- [What is asked]: Reproduce the listing below verbatim, beginning with its first line and stopping after the line that contains "will click(121, 32).".

──────

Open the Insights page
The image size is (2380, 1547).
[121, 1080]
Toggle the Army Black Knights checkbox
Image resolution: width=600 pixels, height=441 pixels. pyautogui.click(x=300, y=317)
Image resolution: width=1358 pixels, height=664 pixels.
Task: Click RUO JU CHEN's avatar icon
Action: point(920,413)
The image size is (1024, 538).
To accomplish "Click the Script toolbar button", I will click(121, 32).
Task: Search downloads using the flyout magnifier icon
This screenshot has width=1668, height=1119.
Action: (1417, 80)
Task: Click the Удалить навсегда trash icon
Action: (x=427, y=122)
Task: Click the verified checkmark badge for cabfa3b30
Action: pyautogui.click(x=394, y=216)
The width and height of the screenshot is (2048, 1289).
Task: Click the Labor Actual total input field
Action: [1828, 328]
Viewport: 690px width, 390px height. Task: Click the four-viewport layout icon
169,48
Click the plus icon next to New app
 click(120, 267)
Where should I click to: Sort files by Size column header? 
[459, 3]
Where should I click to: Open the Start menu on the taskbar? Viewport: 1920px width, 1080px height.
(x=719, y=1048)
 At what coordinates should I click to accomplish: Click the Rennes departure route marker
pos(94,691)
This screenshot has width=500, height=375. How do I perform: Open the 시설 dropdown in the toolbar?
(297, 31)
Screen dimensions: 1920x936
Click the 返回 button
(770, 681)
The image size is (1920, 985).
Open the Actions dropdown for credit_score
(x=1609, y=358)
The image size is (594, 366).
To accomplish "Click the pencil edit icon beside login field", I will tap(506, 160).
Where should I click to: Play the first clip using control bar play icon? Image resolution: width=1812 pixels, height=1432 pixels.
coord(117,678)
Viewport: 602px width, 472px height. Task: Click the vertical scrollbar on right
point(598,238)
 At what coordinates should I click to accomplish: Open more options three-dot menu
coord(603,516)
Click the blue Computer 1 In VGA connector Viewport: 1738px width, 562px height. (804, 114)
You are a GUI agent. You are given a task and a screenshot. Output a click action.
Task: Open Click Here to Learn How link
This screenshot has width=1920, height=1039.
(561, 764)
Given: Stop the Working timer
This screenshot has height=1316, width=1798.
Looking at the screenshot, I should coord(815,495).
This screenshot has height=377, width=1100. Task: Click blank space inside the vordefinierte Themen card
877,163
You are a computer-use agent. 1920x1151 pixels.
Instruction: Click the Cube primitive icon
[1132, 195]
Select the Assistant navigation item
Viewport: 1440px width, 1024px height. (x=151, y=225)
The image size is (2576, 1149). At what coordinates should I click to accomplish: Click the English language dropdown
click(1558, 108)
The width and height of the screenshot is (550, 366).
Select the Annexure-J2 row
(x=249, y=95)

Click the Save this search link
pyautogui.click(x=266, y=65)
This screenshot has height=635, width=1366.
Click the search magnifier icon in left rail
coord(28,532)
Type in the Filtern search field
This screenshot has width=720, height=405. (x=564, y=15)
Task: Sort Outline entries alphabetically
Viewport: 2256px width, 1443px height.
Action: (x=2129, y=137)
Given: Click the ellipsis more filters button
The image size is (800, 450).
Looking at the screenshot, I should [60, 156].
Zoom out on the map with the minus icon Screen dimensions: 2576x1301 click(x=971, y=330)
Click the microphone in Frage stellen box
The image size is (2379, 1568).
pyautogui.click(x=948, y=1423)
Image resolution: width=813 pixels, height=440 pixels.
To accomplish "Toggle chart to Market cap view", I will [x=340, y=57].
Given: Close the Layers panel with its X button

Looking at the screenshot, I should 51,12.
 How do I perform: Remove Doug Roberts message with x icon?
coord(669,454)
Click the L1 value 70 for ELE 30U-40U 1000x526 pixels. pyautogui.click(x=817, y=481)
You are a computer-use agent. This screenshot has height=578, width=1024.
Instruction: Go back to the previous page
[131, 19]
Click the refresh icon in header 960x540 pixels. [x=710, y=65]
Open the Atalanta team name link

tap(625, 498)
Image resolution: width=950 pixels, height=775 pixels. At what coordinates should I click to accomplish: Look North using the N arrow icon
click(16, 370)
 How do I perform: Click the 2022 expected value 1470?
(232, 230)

──────

- [Response below]:
Open the Insights page
The image size is (2380, 1547).
[121, 1080]
Toggle the Army Black Knights checkbox
Image resolution: width=600 pixels, height=441 pixels. pyautogui.click(x=300, y=317)
Image resolution: width=1358 pixels, height=664 pixels.
Task: Click RUO JU CHEN's avatar icon
Action: point(920,413)
The image size is (1024, 538).
To accomplish "Click the Script toolbar button", I will click(121, 32).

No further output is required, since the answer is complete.